El papa Benedicto XVI, que renunció a su pontificado, urgió a una “renovación” de la Iglesia, al despedirse ayer de cientos de párrocos y seminaristas, tras haber denunciado la víspera con tono profético la hipocresía y las rivalidades que amenazan a la milenaria institución.

Publicado por: AFP
“Tenemos que trabajar para que se realice verdaderamente el Concilio Vaticano II y se renueve la Iglesia”, dijo a los religiosos en la Sala Pablo VI del Vaticano.
Agotado, con ojeras y la voz ronca, el Papa habló ante el clero de Roma de su pasado como teólogo y contó anécdotas relacionadas con el Concilio Vaticano II, en la década de los 70, en el que participó activamente, un evento considerado clave para la modernización de la Iglesia del siglo XX.
Para el Pontífice dimisionario, las reformas aprobadas entonces, su apertura al diálogo con el mundo, “no se han realizado”.

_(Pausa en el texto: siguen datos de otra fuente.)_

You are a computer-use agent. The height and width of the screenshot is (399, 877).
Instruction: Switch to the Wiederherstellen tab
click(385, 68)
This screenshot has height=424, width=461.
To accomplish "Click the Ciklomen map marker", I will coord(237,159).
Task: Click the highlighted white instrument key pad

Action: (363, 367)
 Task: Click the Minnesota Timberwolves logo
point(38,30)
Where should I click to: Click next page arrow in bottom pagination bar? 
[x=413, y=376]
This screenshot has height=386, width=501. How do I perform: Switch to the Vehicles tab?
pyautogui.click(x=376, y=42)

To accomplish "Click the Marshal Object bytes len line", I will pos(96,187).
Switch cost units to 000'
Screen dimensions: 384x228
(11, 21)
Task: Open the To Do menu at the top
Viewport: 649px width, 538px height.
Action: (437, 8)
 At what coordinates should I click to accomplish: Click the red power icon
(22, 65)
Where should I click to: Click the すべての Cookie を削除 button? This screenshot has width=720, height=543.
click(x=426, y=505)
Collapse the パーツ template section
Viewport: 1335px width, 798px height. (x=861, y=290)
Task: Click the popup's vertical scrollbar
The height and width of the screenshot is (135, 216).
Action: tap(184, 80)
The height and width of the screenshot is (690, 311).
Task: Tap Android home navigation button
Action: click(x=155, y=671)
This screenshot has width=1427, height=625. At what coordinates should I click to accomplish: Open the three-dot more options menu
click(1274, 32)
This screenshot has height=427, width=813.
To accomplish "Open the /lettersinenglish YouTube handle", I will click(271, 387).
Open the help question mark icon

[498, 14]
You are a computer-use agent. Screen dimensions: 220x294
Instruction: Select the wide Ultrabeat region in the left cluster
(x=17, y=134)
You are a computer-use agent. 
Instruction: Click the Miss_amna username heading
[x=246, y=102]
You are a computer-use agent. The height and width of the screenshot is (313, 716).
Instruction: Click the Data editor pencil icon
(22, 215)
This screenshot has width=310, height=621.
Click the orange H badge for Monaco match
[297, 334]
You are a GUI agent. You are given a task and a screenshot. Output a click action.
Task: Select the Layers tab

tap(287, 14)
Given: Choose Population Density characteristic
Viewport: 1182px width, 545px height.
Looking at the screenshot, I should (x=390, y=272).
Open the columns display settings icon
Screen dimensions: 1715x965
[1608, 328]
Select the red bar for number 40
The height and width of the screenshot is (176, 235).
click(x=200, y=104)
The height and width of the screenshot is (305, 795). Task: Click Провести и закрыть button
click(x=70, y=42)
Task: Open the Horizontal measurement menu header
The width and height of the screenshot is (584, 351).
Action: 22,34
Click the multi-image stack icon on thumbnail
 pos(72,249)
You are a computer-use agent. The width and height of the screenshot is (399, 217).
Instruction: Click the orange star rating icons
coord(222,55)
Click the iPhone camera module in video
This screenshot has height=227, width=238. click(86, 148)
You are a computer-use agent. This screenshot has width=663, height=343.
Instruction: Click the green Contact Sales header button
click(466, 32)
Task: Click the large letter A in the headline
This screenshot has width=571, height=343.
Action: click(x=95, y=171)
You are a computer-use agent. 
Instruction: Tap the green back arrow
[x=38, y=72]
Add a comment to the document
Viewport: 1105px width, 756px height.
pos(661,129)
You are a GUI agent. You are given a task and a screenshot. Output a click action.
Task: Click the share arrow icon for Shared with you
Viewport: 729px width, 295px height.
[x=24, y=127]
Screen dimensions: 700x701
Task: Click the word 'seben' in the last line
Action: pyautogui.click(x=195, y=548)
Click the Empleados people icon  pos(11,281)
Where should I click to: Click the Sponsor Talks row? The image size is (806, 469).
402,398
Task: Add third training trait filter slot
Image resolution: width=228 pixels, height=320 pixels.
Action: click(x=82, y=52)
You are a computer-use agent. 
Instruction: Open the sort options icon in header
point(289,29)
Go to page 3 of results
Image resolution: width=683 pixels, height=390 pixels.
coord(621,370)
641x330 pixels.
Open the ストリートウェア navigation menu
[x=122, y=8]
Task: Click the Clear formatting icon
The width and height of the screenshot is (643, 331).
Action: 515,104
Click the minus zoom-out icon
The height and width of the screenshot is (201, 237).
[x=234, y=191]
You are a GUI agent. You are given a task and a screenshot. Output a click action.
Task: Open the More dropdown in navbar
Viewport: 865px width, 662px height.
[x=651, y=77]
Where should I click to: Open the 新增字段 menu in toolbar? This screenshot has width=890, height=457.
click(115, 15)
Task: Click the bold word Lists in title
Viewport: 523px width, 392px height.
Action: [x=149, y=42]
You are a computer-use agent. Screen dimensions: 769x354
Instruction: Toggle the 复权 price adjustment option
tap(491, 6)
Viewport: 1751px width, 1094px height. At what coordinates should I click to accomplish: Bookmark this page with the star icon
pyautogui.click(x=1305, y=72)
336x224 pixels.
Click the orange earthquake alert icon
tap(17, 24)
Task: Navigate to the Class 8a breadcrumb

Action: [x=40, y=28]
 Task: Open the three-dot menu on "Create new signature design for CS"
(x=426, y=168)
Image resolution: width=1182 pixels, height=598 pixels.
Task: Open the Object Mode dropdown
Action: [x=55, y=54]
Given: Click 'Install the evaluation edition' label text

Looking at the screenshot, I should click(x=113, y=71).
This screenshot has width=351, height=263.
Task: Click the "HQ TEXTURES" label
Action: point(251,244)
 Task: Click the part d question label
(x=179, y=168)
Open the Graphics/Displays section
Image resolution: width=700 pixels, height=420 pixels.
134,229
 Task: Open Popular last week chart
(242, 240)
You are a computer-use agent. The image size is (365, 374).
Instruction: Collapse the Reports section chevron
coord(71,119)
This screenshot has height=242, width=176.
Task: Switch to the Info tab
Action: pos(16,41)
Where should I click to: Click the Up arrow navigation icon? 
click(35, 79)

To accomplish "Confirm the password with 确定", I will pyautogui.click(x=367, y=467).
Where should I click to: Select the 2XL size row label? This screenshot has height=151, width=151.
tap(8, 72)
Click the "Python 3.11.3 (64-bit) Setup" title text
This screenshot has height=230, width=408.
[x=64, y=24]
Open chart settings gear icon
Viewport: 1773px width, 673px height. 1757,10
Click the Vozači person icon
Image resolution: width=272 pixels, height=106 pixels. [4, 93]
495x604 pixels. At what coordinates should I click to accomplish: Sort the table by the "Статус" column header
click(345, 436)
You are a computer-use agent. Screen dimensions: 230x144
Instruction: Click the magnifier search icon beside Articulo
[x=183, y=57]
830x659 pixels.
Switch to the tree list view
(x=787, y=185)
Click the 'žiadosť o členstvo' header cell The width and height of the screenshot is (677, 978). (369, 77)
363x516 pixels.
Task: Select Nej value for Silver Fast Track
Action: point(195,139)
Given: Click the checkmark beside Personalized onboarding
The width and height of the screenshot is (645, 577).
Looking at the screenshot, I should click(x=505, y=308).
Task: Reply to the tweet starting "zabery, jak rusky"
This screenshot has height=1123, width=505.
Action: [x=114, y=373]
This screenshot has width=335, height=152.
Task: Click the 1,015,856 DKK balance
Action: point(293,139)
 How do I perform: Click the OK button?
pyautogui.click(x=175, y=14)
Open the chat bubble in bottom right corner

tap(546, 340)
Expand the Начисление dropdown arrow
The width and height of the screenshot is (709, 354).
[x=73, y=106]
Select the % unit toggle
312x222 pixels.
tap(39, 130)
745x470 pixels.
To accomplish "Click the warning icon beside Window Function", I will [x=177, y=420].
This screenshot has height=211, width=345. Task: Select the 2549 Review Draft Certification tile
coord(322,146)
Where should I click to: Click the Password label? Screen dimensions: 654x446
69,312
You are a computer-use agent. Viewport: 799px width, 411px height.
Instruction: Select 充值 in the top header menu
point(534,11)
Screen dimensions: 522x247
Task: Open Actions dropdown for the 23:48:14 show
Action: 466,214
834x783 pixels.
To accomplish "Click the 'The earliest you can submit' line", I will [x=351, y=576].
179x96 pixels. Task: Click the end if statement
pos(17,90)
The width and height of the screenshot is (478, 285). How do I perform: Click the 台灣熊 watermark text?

“La Iglesia no es una organización, jurídica ni institucional, sino una organización vital que está en el alma. Somos la Iglesia, somos todos un cuerpo vivo, todos juntos, los creyentes”, aseguró.
“Aún si me retiro estaré siempre cerca a todos ustedes y ustedes estarán conmigo aún si desaparezco del mundo”, declaró el Papa, que anunció el lunes inesperadamente su renuncia a partir del 28 de febrero, un gesto inédito en la historia de la Iglesia moderna.